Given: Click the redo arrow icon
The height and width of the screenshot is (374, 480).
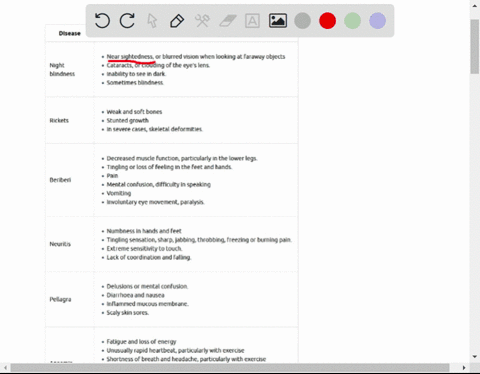Looking at the screenshot, I should pyautogui.click(x=127, y=21).
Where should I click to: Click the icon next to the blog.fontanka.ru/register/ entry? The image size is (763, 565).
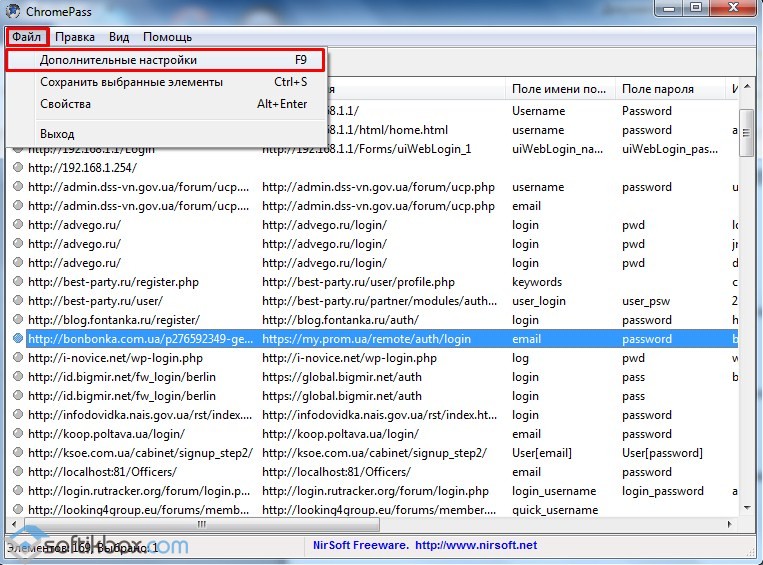point(17,320)
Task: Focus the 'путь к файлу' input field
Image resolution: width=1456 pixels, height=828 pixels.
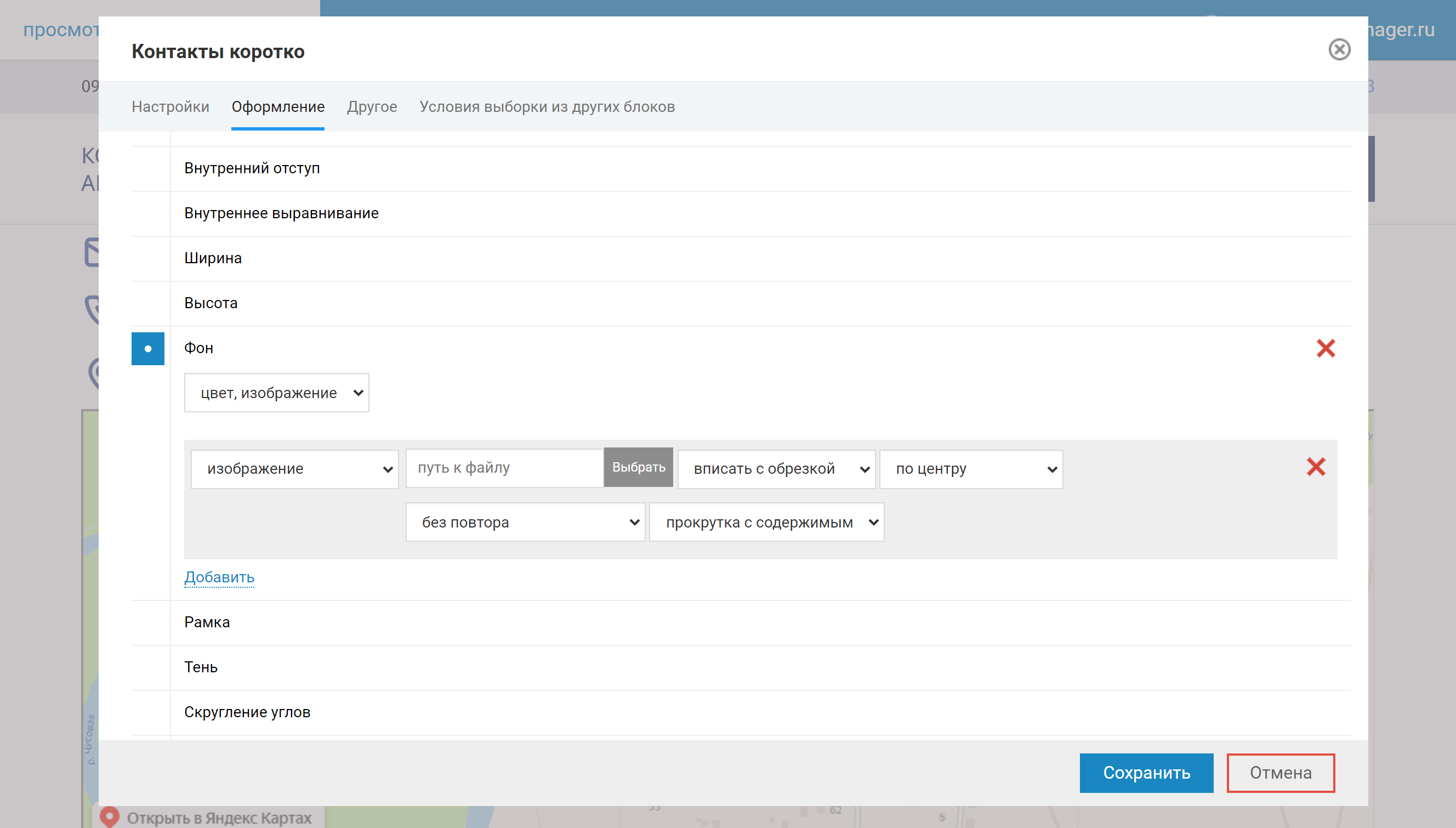Action: (x=504, y=468)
-=-=-=-=-
▸ EXERCISE INSTRUCTIONS
Can you reproduce all of the data above line for line, leaving the pictures out?

▸ ANSWER FOR THE TASK
Given: Click the redo arrow icon
The height and width of the screenshot is (374, 480).
Looking at the screenshot, I should pyautogui.click(x=127, y=21).
Where should I click to: Click the icon next to the blog.fontanka.ru/register/ entry? The image size is (763, 565).
point(17,320)
Task: Focus the 'путь к файлу' input field
Image resolution: width=1456 pixels, height=828 pixels.
Action: (x=504, y=468)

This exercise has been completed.